>>
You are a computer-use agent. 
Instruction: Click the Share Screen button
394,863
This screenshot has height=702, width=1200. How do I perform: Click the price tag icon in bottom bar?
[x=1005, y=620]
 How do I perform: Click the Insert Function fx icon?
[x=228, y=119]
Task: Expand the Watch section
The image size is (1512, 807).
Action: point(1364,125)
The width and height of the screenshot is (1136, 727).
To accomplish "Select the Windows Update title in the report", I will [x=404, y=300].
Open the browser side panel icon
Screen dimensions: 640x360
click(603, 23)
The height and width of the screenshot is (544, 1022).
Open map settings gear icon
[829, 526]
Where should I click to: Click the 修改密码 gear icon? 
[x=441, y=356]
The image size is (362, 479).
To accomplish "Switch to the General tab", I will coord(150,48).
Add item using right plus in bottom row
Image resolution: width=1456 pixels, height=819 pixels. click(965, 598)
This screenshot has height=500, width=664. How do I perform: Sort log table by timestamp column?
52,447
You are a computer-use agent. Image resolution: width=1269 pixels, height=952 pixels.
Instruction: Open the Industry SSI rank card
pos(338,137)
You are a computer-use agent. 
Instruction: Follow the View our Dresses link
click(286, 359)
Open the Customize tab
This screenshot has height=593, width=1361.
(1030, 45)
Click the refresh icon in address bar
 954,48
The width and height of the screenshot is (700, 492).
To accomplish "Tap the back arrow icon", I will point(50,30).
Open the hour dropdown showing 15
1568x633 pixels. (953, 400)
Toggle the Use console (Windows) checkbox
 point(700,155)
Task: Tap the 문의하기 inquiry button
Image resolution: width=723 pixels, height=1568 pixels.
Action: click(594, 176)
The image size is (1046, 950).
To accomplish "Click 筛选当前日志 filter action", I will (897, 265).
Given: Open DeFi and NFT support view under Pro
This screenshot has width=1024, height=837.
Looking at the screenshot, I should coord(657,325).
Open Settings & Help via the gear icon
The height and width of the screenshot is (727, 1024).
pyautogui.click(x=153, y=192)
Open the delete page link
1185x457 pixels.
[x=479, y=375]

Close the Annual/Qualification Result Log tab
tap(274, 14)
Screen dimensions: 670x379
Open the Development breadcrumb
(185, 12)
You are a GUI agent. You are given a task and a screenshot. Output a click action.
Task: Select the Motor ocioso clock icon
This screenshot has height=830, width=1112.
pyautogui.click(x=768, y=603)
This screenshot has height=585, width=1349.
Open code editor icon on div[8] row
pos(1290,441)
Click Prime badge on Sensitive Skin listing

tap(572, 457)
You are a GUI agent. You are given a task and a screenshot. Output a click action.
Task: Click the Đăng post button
<<
YOUR OBJECTIVE. From first line to last, transcribe the material exactly.

THE ANSWER.
You are a computer-use agent. 
Instruction: Click the Share Screen button
394,863
This screenshot has height=702, width=1200. How do I perform: Click the price tag icon in bottom bar?
[x=1005, y=620]
 How do I perform: Click the Insert Function fx icon?
[x=228, y=119]
Task: Expand the Watch section
The image size is (1512, 807).
Action: point(1364,125)
The width and height of the screenshot is (1136, 727).
To accomplish "Select the Windows Update title in the report", I will [x=404, y=300].
Open the browser side panel icon
Screen dimensions: 640x360
click(603, 23)
The height and width of the screenshot is (544, 1022).
Open map settings gear icon
[829, 526]
Where should I click to: Click the 修改密码 gear icon? 
[x=441, y=356]
The image size is (362, 479).
To accomplish "Switch to the General tab", I will coord(150,48).
Add item using right plus in bottom row
Image resolution: width=1456 pixels, height=819 pixels. click(965, 598)
This screenshot has height=500, width=664. How do I perform: Sort log table by timestamp column?
52,447
You are a computer-use agent. Image resolution: width=1269 pixels, height=952 pixels.
Instruction: Open the Industry SSI rank card
pos(338,137)
You are a computer-use agent. 
Instruction: Follow the View our Dresses link
click(286, 359)
Open the Customize tab
This screenshot has height=593, width=1361.
(1030, 45)
Click the refresh icon in address bar
 954,48
The width and height of the screenshot is (700, 492).
To accomplish "Tap the back arrow icon", I will point(50,30).
Open the hour dropdown showing 15
1568x633 pixels. (953, 400)
Toggle the Use console (Windows) checkbox
 point(700,155)
Task: Tap the 문의하기 inquiry button
Image resolution: width=723 pixels, height=1568 pixels.
Action: click(594, 176)
The image size is (1046, 950).
To accomplish "Click 筛选当前日志 filter action", I will (897, 265).
Given: Open DeFi and NFT support view under Pro
This screenshot has width=1024, height=837.
Looking at the screenshot, I should coord(657,325).
Open Settings & Help via the gear icon
The height and width of the screenshot is (727, 1024).
pyautogui.click(x=153, y=192)
Open the delete page link
1185x457 pixels.
[x=479, y=375]

Close the Annual/Qualification Result Log tab
tap(274, 14)
Screen dimensions: 670x379
Open the Development breadcrumb
(185, 12)
You are a GUI agent. You are given a task and a screenshot. Output a click action.
Task: Select the Motor ocioso clock icon
This screenshot has height=830, width=1112.
pyautogui.click(x=768, y=603)
This screenshot has height=585, width=1349.
Open code editor icon on div[8] row
pos(1290,441)
Click Prime badge on Sensitive Skin listing

tap(572, 457)
You are a GUI agent. You are given a task and a screenshot. Output a click action.
Task: Click the Đăng post button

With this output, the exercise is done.